→ Written request: Change every "chart" to "graph" in the part of the items that opens with the line containing "Click the 2K y-axis label" and closes with the line containing "point(681,422)", and give only those lines again with nothing else altered. Leave the pictures out of your answer.

→ Exercise inputs:
· · ·
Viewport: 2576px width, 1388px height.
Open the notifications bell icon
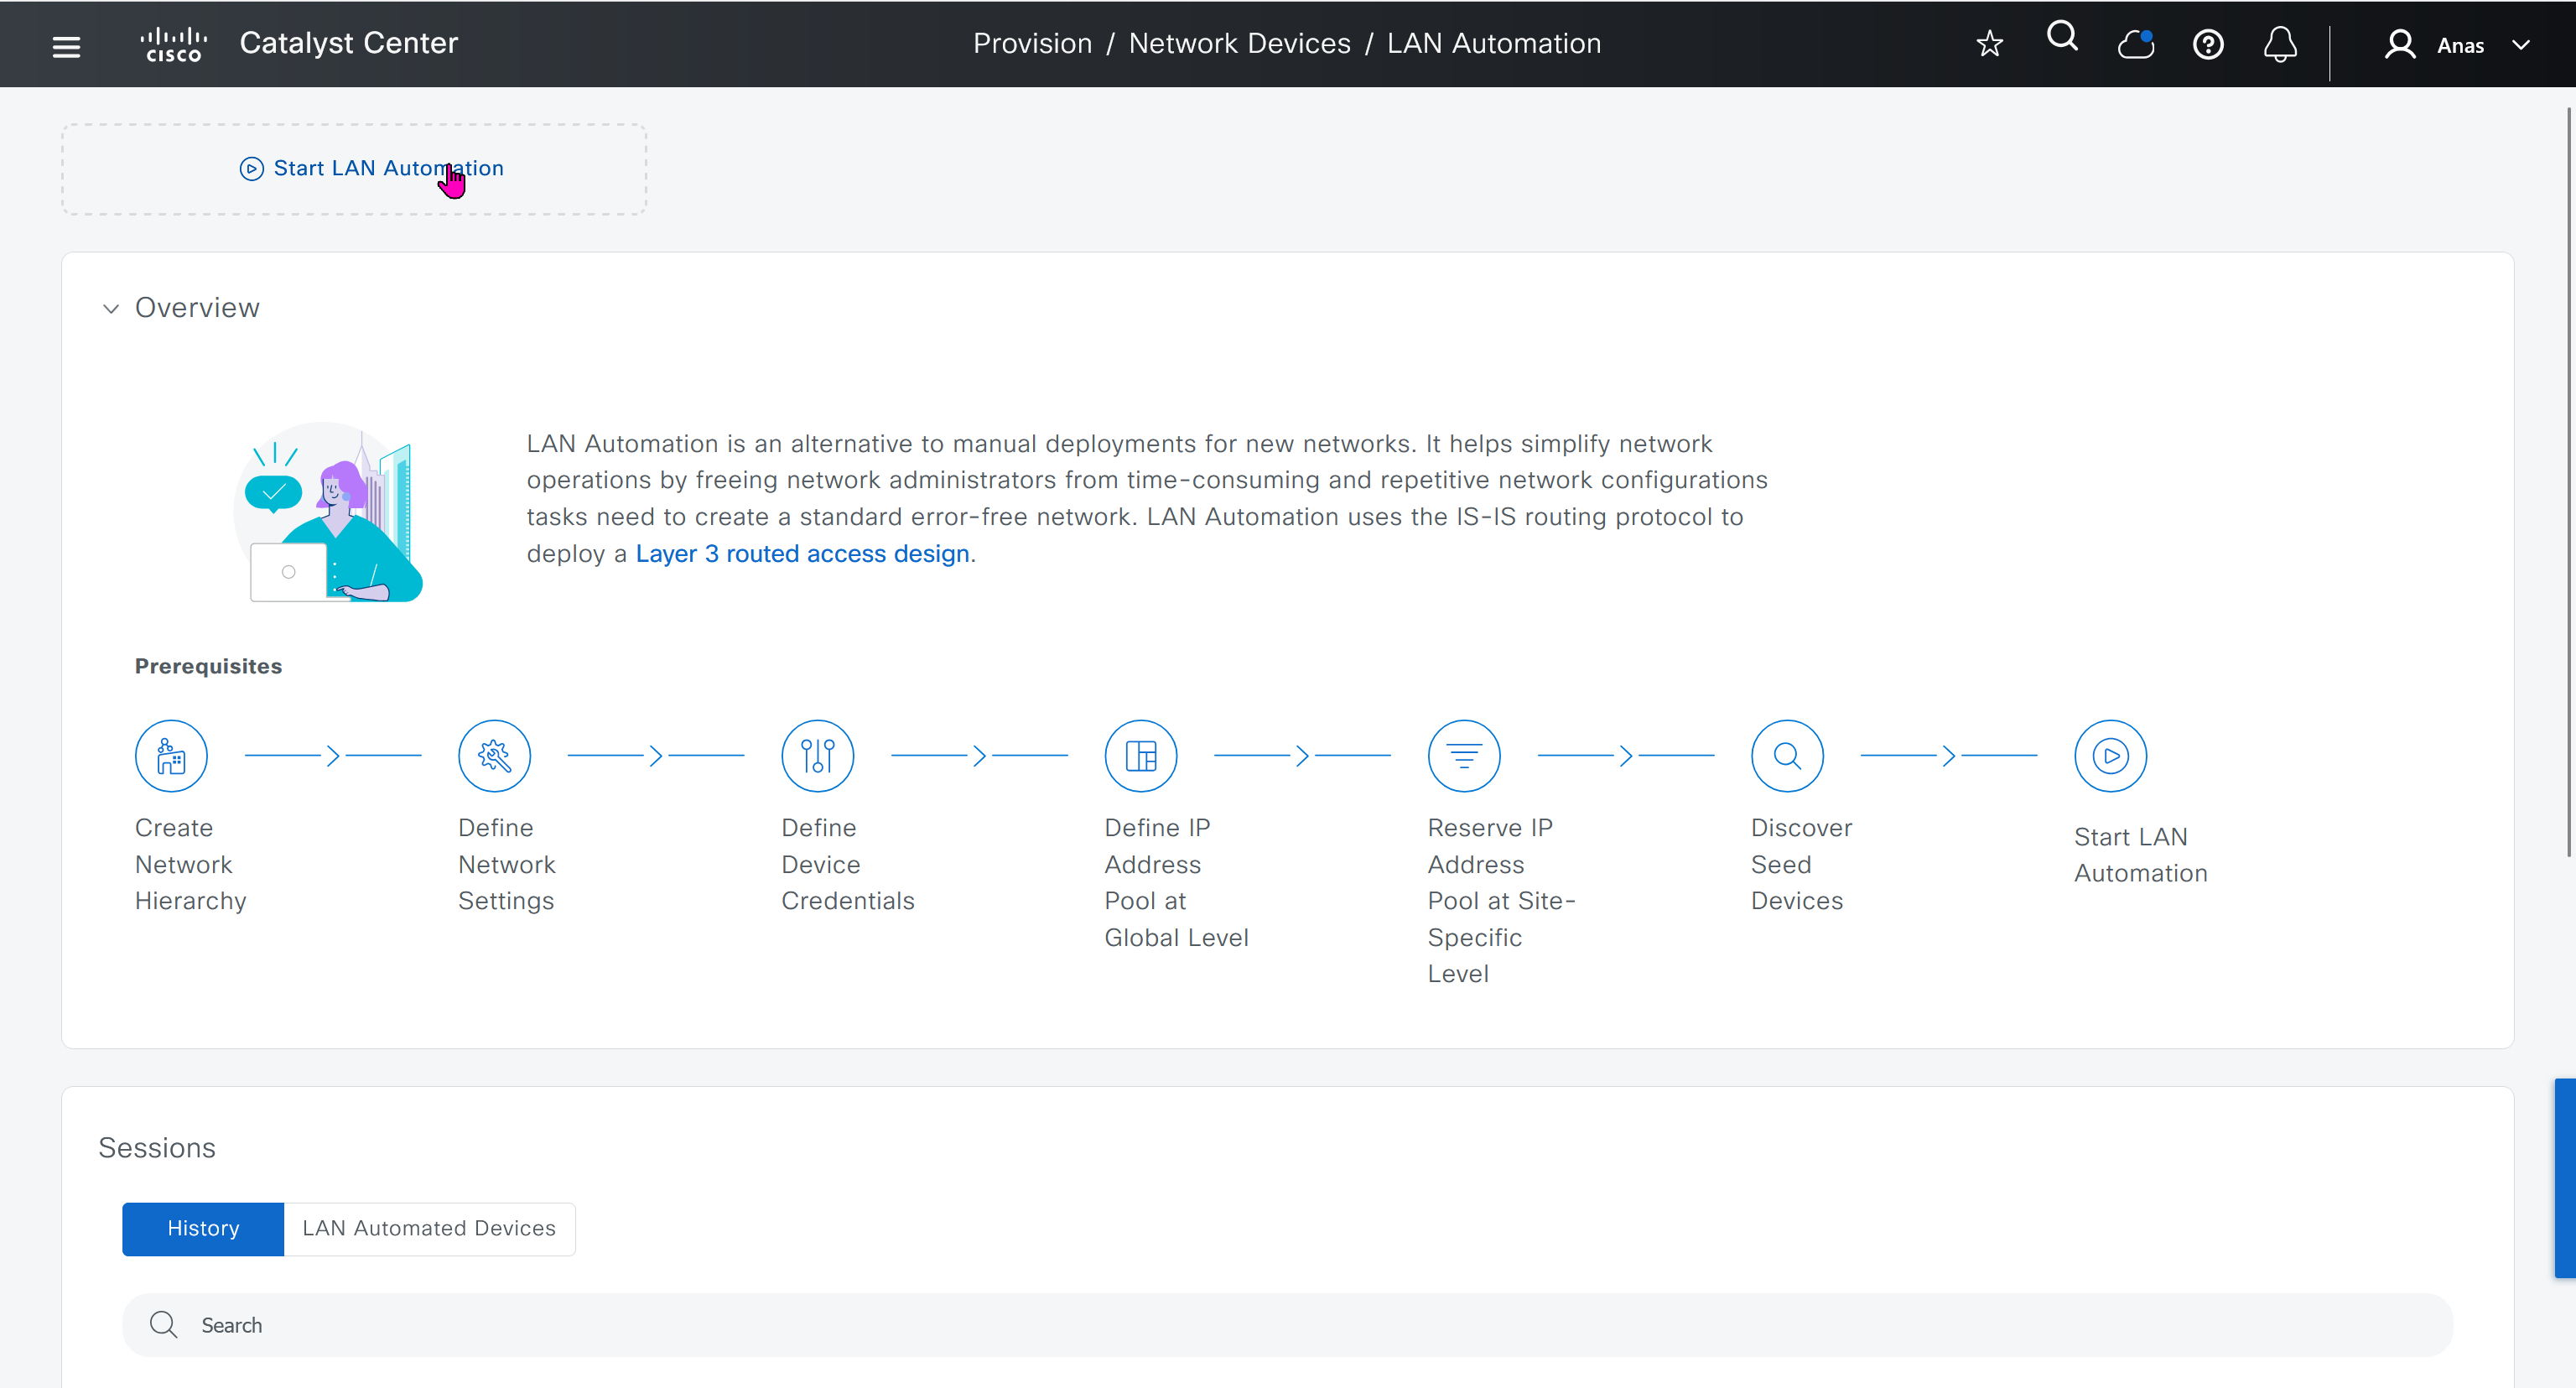pos(2279,45)
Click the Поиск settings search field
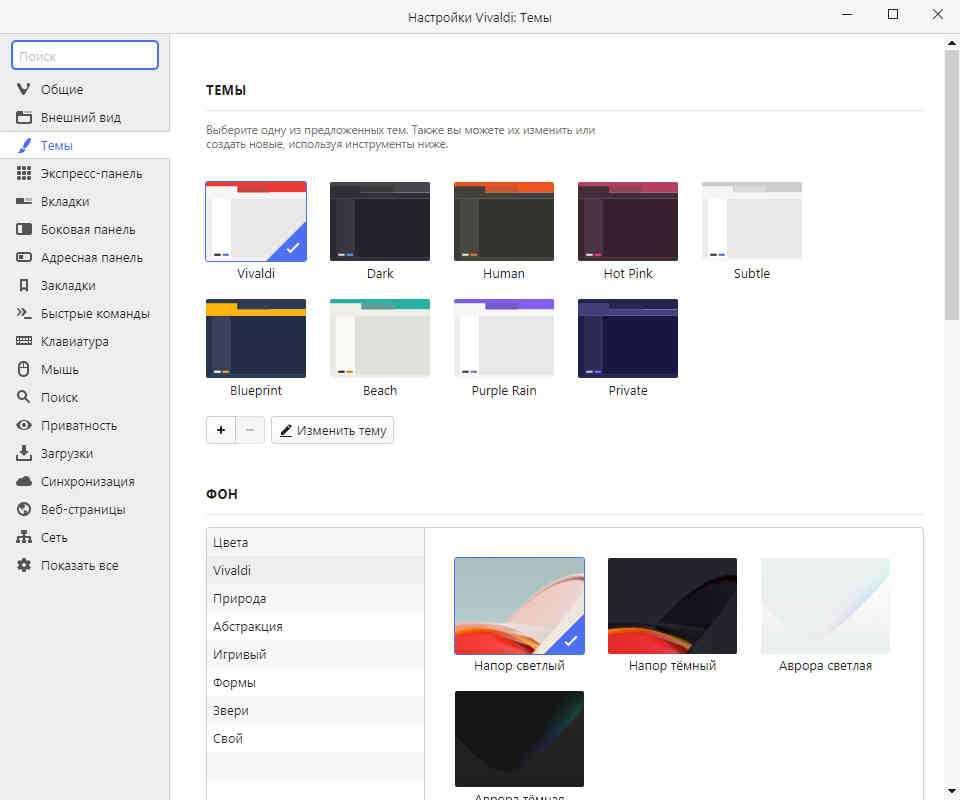The width and height of the screenshot is (960, 800). click(x=85, y=56)
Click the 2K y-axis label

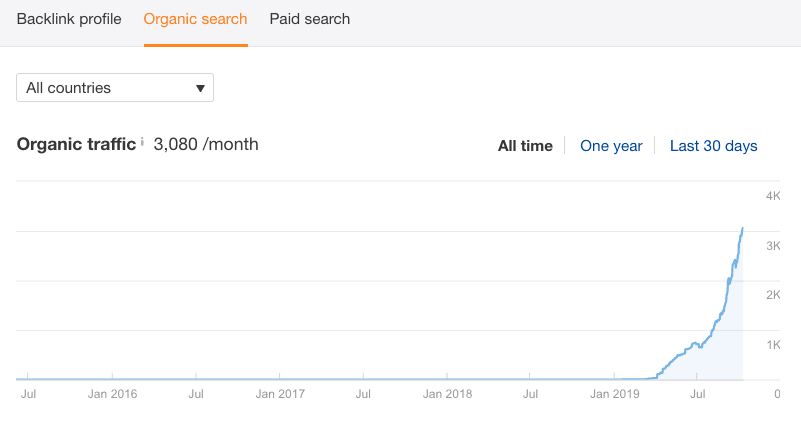pyautogui.click(x=773, y=295)
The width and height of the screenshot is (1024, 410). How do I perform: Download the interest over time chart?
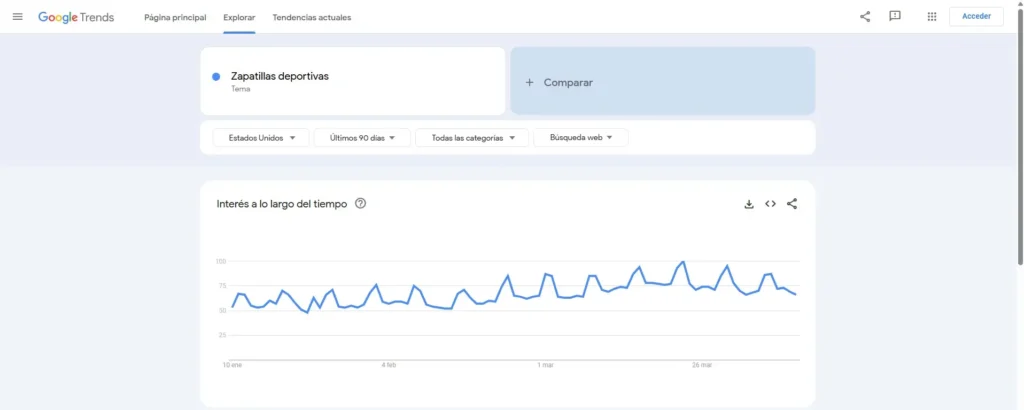(749, 204)
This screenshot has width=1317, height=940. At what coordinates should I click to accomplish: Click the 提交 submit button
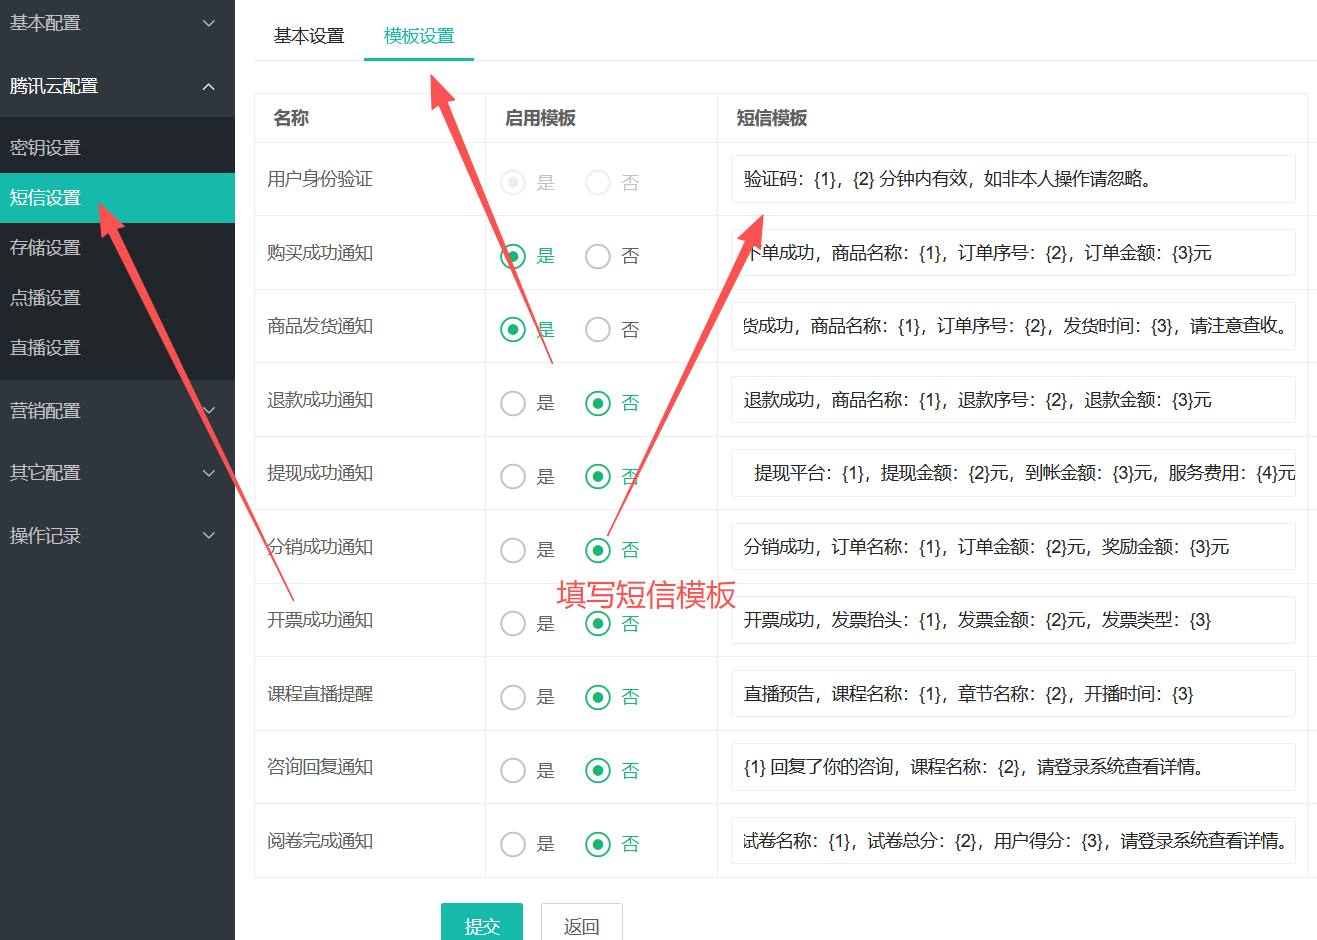coord(482,924)
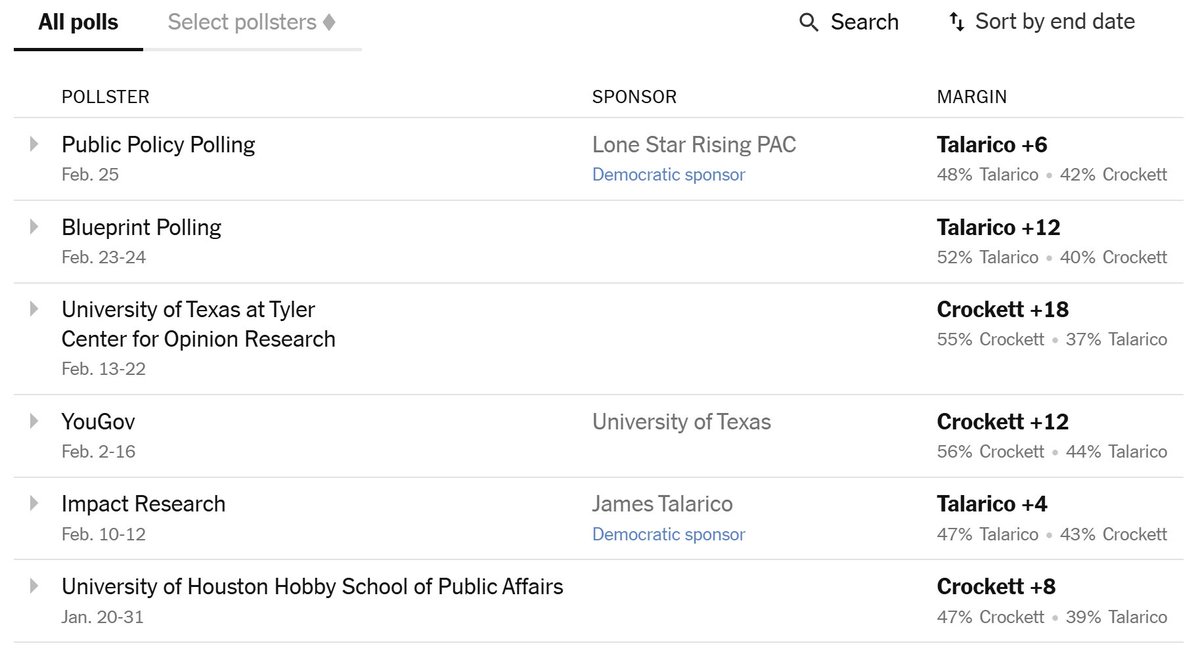Click the University of Texas sponsor name
1200x650 pixels.
point(681,422)
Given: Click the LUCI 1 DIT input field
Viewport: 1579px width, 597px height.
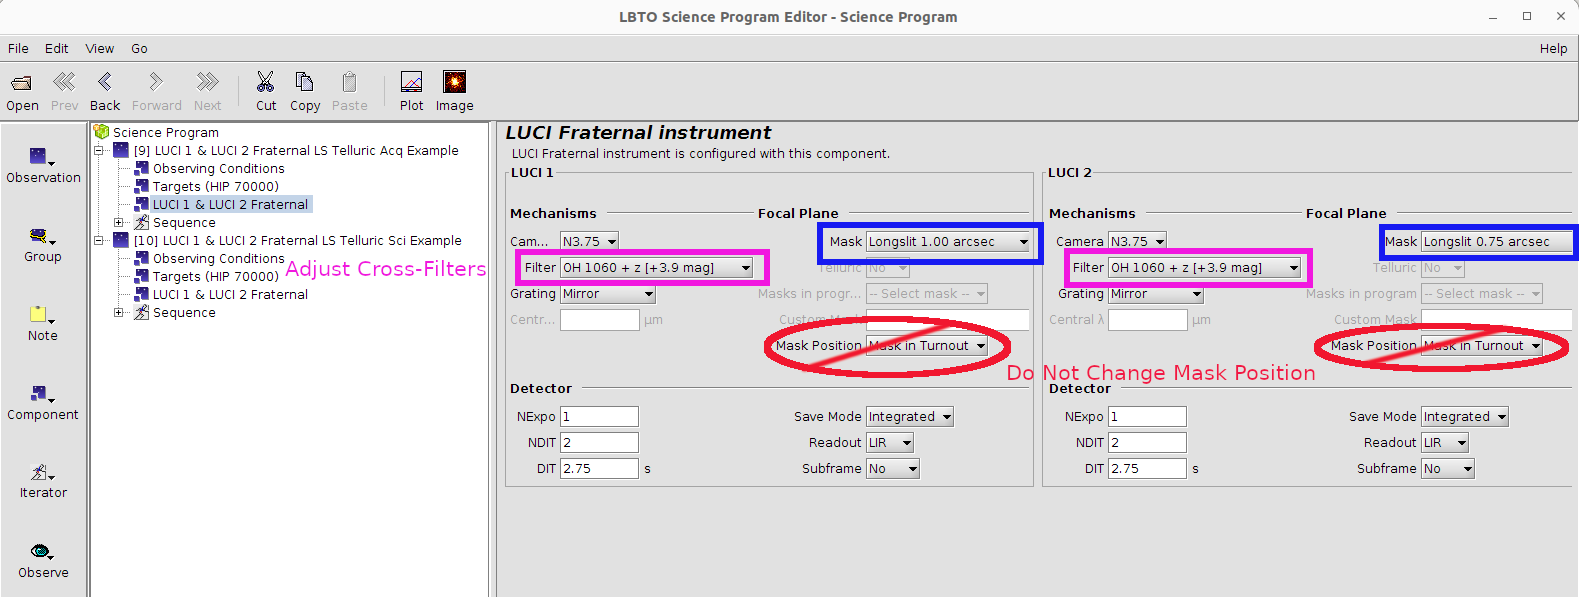Looking at the screenshot, I should click(598, 469).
· · ·
→ Answer to the problem:
Click the 2K y-axis label

pyautogui.click(x=773, y=295)
The width and height of the screenshot is (1024, 410). How do I perform: Download the interest over time graph?
(749, 204)
This screenshot has width=1317, height=940. At what coordinates should I click to accomplish: Click the 提交 submit button
coord(482,924)
Click the University of Texas sponsor name
1200x650 pixels.
point(681,422)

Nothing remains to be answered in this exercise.